# Thursday, February 26, 2009

In my last article, I defined the basic concepts of database, table, column and row. Using these constructs, you can organize data into a rectangular format. This paradigm often works really well, because

  • You can group related information into a single container (a table)
  • Each row represents a single entity (such as a customer, employee, or invoice) and
  • Each column represents an attribute of the entity (such as FirstName, LastName, or TotalSales).

Using this model, we can create a table containing information about a customer's purchases. Each row in this item might represent a single purchase.

When a customer purchases an item, we probably would want to store some information about that purchase. These bits of information about each purchase are attributes of the purchase and are therefore candidates for columns. Below are examples of the information we might want to save about a customer's purchase.

  • Date of Purchase
  • Customer First Name
  • Customer Last Name
  • Customer Street Address
  • Customer City
  • Customer Zip Code
  • Item Purchased
  • Quantity Purchased
  • Price per Item

We can create a table CustomerPurchase with a column for each of the above attributes and begin populating with data each time a customer purchases something. The data would look something like this:

PurchaseDate Customer
ItemPurchased Quantity PricePerItem
2/26/2009 John Smith 123 Elm Bigg City 48222 Lamp 1 40
2/26/2009 Bill Jones 456 Maple Smallville 48333 Chair 2 100
2/26/2009 Mary Brown 789 Oak Middleton 48444 Table 1 50

This model seems to capture the information we want. Do you see any problems with it?

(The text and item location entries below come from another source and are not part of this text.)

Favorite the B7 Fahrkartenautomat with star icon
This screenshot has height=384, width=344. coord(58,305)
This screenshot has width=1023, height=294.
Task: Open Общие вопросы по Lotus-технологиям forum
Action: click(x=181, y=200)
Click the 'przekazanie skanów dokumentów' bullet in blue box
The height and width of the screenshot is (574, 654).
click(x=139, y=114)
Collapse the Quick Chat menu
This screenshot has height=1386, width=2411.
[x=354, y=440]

What happens if a customer orders more than one item? If John Smith purchases a Chair in addition to his Lamp, we can just add another row to the table, like so.

PurchaseDate Customer
ItemPurchased Quantity PricePerItem
2/26/2009 John Smith 123 Elm Bigg City 48222 Lamp 1 40
2/26/2009 Bill Jones 456 Maple Smallville 48333 Chair 2 100
2/26/2009 Mary Brown 789 Oak Middleton 48444 Table 1 50
2/26/2009 John Smith 123 Elm Bigg City 48222 Chair 1 100
2/27/2009 John Smith 123 Elm Bigg City 48222 Table 1 50

But notice that now we are storing John Smith's name and address multiple times.  Assuming John Smith will never change his name, this is a waste of space.  Granted, this isn't very much wasted space when we have only a few orders, but imagine a system with thousands of customers and millions of orders.  Do you really want all that redundant information cluttering up your database?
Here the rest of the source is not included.